#### WHAT THE EXERCISE ASKS
From the first line to the last, write out the records exactly, leaving the pictures behind.
[[ SOURCE MATERIAL, beginning ]]
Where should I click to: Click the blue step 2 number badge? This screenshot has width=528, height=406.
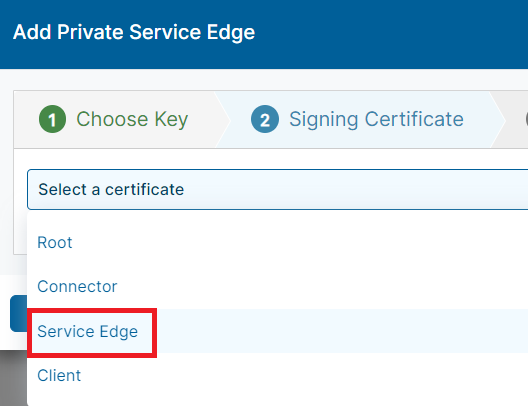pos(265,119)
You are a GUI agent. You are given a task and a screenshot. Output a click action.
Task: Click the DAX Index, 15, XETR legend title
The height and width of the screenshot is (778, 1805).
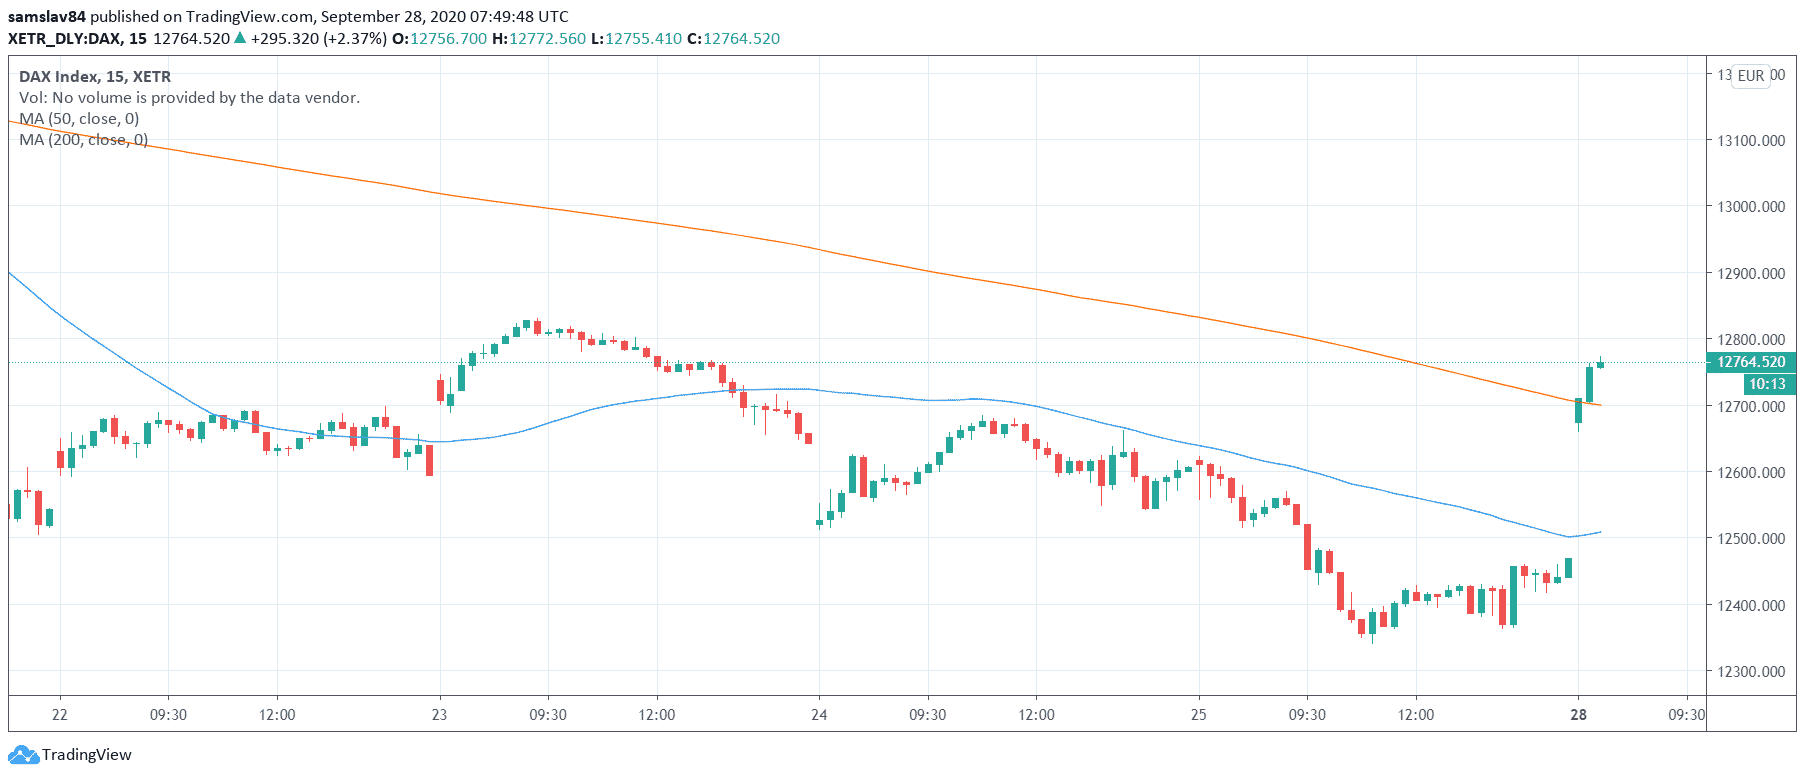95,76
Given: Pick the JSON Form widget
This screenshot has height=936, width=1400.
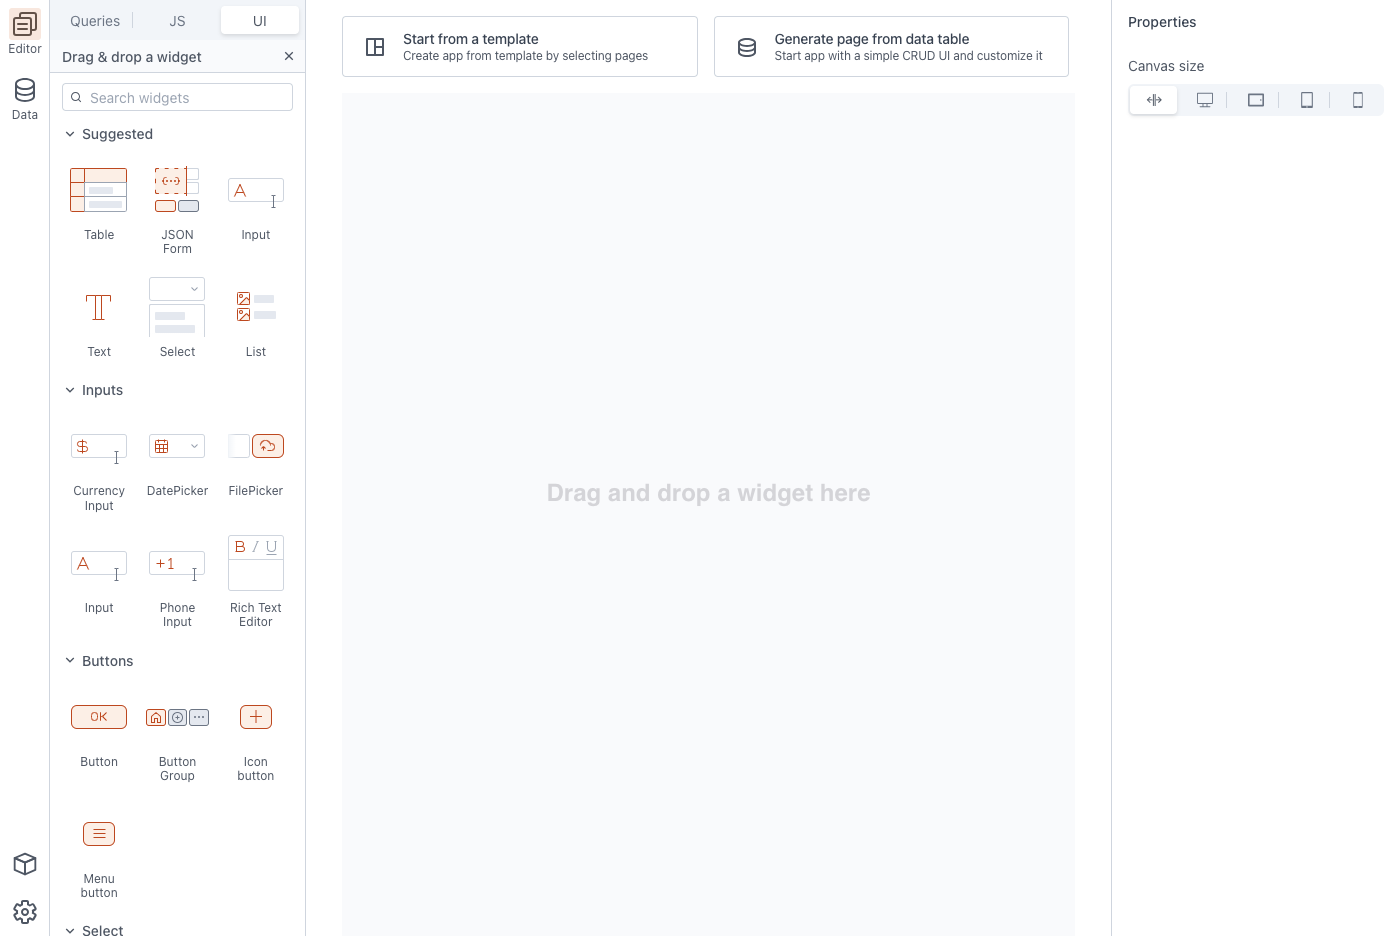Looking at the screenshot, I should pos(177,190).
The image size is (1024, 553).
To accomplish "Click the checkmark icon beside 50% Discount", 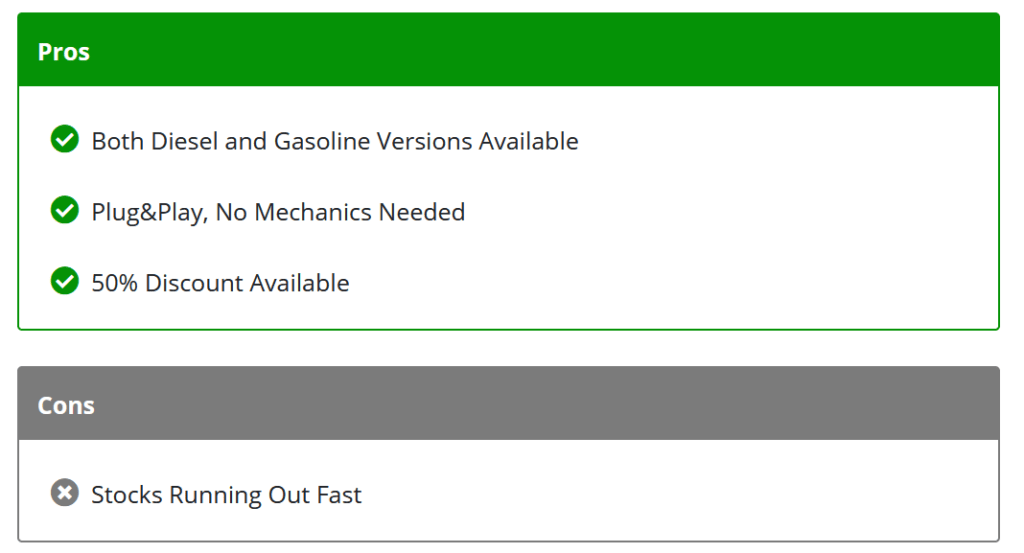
[[ SOURCE MATERIAL, end ]]
#### FINISHED EXERCISE
Where should I click to: Click the blue step 2 number badge? This screenshot has width=528, height=406.
pos(265,119)
You are a GUI agent. You are given a task and a screenshot. Output a click action.
Task: Click the DAX Index, 15, XETR legend title
The height and width of the screenshot is (778, 1805).
95,76
Given: Pick the JSON Form widget
This screenshot has height=936, width=1400.
Looking at the screenshot, I should pos(177,190).
The image size is (1024, 553).
To accomplish "Click the checkmark icon beside 50% Discount", 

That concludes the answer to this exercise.